OBJECTIVES Eltrombopag, an oral, nonpeptide thrombopoietin receptor agonist, has been shown to increase platelet counts in adults with chronic immune thrombocytopenia and chronic hepatitis C. This multicenter phase 2 study assessed the efficacy and safety of eltrombopag in patients receiving first-line carboplatin/paclitaxel for the treatment of advanced solid tumors. RESEARCH DESIGN AND METHODS Patients (N = 183) were randomized to placebo or eltrombopag 50 mg, 75 mg, or 100 mg given orally following chemotherapy on days 2 through 11 of each 21-day cycle, for at least two cycles. The primary endpoint was the difference in platelet count from day 1 in cycle 2 to the platelet nadir in cycle 2. CLINICAL TRIAL REGISTRY NUMBER NCT00102726. RESULTS Although the primary endpoint was not met, postnadir platelet counts increased during cycles 1 and 2 in all eltrombopag treatment groups compared with placebo. The most commonly reported adverse events across all study arms (including placebo) were nausea and alopecia and eltrombopag was generally well tolerated. CONCLUSIONS This study provides preliminary information that eltrombopag does increase platelets in patients receiving chemotherapy for advanced solid tumors. Further investigation is needed to identify the optimal dose(s) and schedule of eltrombopag in patients receiving myelosuppressive chemotherapy.
Hepatobiliary (HB) safety of eltrombopag administered after carboplatin+paclitaxel (Carb+Pac) in patients (pts) with solid tumors
Journal of Clinical Oncology. 2009;27((15_suppl)):e20667.

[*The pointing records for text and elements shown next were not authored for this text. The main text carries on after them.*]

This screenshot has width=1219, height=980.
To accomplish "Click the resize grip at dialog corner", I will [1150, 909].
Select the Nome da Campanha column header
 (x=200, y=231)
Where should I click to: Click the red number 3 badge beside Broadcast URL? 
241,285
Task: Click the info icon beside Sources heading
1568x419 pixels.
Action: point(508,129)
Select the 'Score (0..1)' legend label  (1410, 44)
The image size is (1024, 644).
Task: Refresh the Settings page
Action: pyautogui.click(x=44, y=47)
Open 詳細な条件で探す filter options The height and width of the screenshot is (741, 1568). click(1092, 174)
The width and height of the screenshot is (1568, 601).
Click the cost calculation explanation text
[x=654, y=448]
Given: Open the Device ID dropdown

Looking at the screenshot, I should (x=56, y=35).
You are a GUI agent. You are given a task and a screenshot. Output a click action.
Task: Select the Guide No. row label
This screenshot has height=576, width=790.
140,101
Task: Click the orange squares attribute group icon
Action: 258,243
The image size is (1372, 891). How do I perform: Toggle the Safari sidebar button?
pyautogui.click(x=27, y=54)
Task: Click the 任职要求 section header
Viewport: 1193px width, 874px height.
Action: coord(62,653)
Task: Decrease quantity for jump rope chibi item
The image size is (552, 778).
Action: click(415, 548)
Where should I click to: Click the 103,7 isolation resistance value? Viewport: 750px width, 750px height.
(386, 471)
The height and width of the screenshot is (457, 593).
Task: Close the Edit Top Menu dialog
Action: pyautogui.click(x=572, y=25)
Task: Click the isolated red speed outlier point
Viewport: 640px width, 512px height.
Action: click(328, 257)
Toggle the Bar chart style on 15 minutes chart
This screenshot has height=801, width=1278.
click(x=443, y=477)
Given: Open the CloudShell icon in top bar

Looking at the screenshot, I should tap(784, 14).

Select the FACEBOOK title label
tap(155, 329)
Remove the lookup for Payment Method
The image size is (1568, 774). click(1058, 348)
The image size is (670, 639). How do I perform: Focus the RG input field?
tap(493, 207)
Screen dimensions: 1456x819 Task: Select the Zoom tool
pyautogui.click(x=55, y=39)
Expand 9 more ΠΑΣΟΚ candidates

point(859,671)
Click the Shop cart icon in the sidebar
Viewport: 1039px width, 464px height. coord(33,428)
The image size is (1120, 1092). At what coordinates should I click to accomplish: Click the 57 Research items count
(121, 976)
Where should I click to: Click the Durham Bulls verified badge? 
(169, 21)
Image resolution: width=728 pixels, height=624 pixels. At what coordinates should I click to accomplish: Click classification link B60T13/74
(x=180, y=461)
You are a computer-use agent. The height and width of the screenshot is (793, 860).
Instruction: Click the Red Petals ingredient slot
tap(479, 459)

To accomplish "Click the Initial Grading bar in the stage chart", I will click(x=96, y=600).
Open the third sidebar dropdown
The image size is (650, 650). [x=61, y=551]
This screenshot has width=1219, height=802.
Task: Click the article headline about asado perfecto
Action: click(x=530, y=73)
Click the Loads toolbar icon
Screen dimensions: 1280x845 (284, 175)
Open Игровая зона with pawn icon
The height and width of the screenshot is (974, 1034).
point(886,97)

e20667 Background: Eltrombopag is an oral, small molecule, non-peptide, TPO-receptor agonist studied for the treatment of thrombocytopenia (TCP) due to various causes, including chemotherapy (CT)-induced TCP and is approved for the treatment of chronic ITP in the US. Since eltrombopag is excreted primarily through the liver and liver function is an important safety parameter, HB lab values and AEs were analyzed in a double-blind, placebo (pbo)-controlled, multicenter ph II study. METHODS The safety of eltrombopag was evaluated in adults with advanced solid tumors (mainly NSCLC and ovarian). Pts received up to 8 cycles of Carb (AUC 5-6 IV) + Pac (175-225 mg/m2 IV), both administered on day 1 q 21 days. 183 pts were randomized to eltrombopag 50, 75, 100mg, or pbo (1:1:1:1). Eltrombopag or pbo were taken from Day 2 - 11 in each cycle of CT. RESULTS Baseline characteristics, prior medical conditions and number of CT cycles during the study were similar between the treatment groups. At baseline, one pt reported liver metastases (75mg group). Similar numbers of pts had HB lab abnormalities in all groups ( table ). Additionally, HB AEs (34 AEs) occurred in 15 pts across all treatment groups ( table ). CONCLUSIONS In this study, eltrombopag did not increase the incidence of HB AEs or HB lab abnormalities compared to pbo. [Table: see text] [Table: see text].